Izotropic Corporation, a medical device company commercialising innovative, emerging technologies and imaging-based products for the more accurate screening, diagnoses, and treatment of breast cancers, announced the issuance of the only U.S. patent for computer-aided diagnosis with breast CT, covered by the Company’s exclusive global license agreement to breast CT technology with the Regents of the University of California.
Computer-aided diagnosis (CADx) is an AI software-based tool used in radiology to support physicians in interpreting medical images by analysing them to estimate the likelihood of malignancy. In breast imaging, CADx has become an area of focus to address the limitations of various imaging modalities, improve diagnostic performance, and support radiologists in making faster, more confident decisions. For example, mammography, digital breast tomosynthesis (DBT), and ultrasound can miss cancers due to overlapping tissue, breast density, or operator variability. CADx is being developed to address these limitations by flagging subtle abnormalities that may be missed during initial review. These systems aim to improve cancer detection in cases where the imaging modality itself may not fully visualise an abnormality. In MRI, CADx can play a different but equally important role. MRI, like breast CT, produces larger volumes of detailed imaging data that therefore take more time to interpret. CADx is being increasingly used to support radiologists by triaging exams, highlighting abnormal regions, and reducing read times to improve overall efficiency. In all applications, CADx is being developed to support more consistent interpretation, reduce diagnostic uncertainty, and streamline clinical workflows.

### Provided information
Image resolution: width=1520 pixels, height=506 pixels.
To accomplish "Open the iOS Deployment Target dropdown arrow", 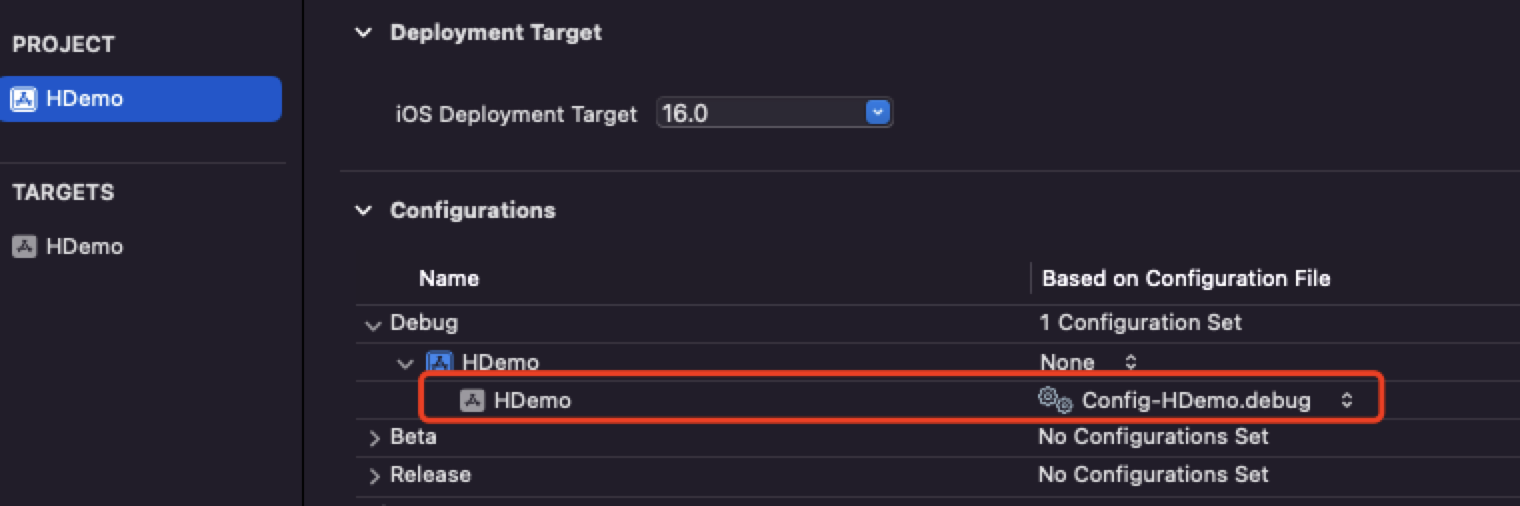I will click(877, 113).
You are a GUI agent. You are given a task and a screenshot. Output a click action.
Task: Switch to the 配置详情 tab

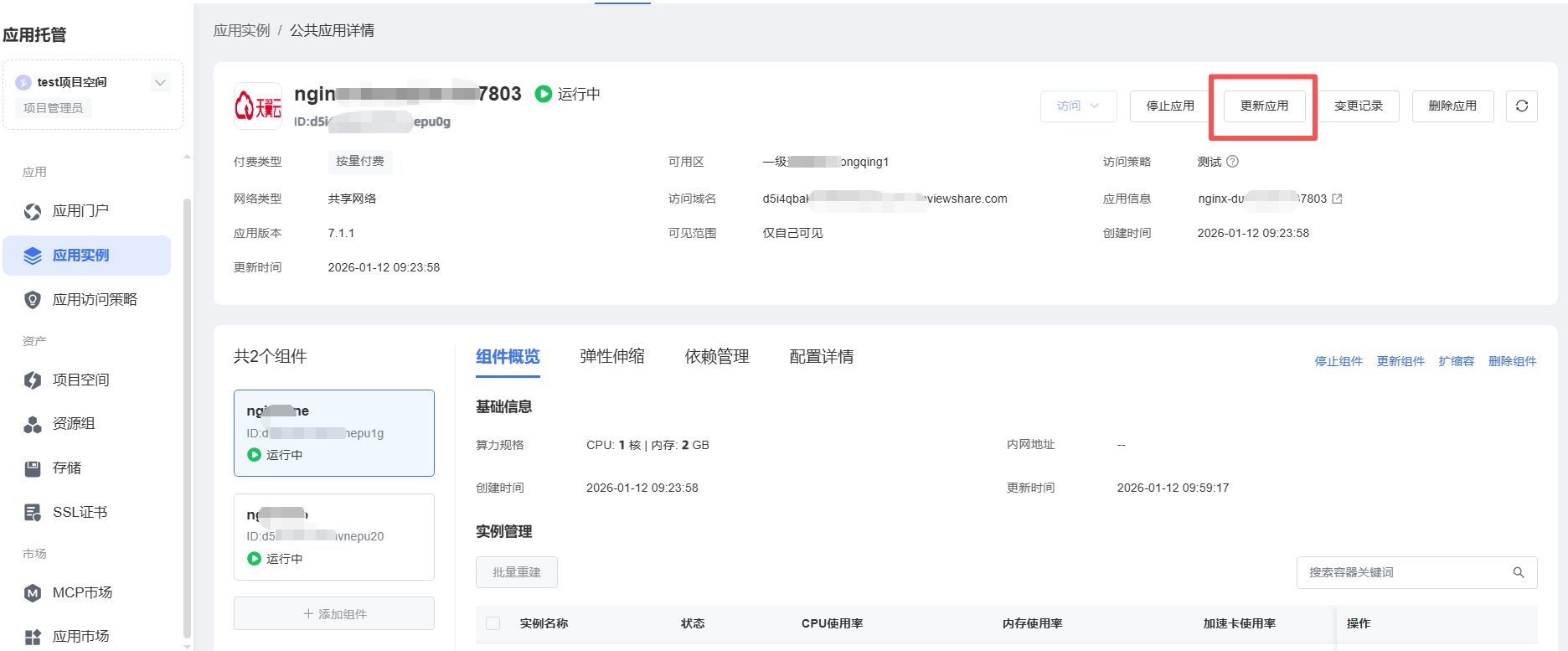pos(821,357)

### Work instruction A
List every breast imaging modality named in the breast CT patent announcement.
### Work instruction B
Answer each question from the breast CT patent announcement, one answer per line:
(i) Who is the other party to the Company's exclusive global license agreement for breast CT technology?
(ii) What three causes are given for mammography, DBT, and ultrasound missing cancers?
(iii) What about MRI makes its images take more time to interpret?
### Work instruction C
Write the next part of the breast CT patent announcement, beginning after its final sentence.
The data have no connection to the breast CT patent announcement.

### Task answer A
Mammography, digital breast tomosynthesis (DBT), ultrasound, MRI, breast CT

### Task answer B
(i) The Regents of the University of California
(ii) Overlapping tissue, breast density, and operator variability
(iii) It produces larger volumes of detailed imaging data.

### Task answer C
Izotropic’s flagship device, the IzoView Breast CT Imaging System, is being commercialised as a powerful, true 3D breast-dedicated imaging alternative that bridges the gap between DBT and MRI, with an initial Indication for Use with contrast-enhancement for adjunctive breast cancer screening in asymptomatic patients with dense breast tissue.
While IzoView will not initially launch with a CADx feature, it will go-to-market with the integration of a trade-secret machine-learning image reconstruction algorithm developed for real-world clinical workflows that optimises IzoView’s images by addressing CT imaging noise while overcoming the limitations of existing methods, and maintaining low radiation doses comparable to 2-view mammography.
The Company plans to integrate CADx into IzoView as a post-market feature, available via software upgrade after additional market authorisations. The feature may be offered as an incentive to early adopters, supporting clinical value while contributing to future software-based revenue opportunities.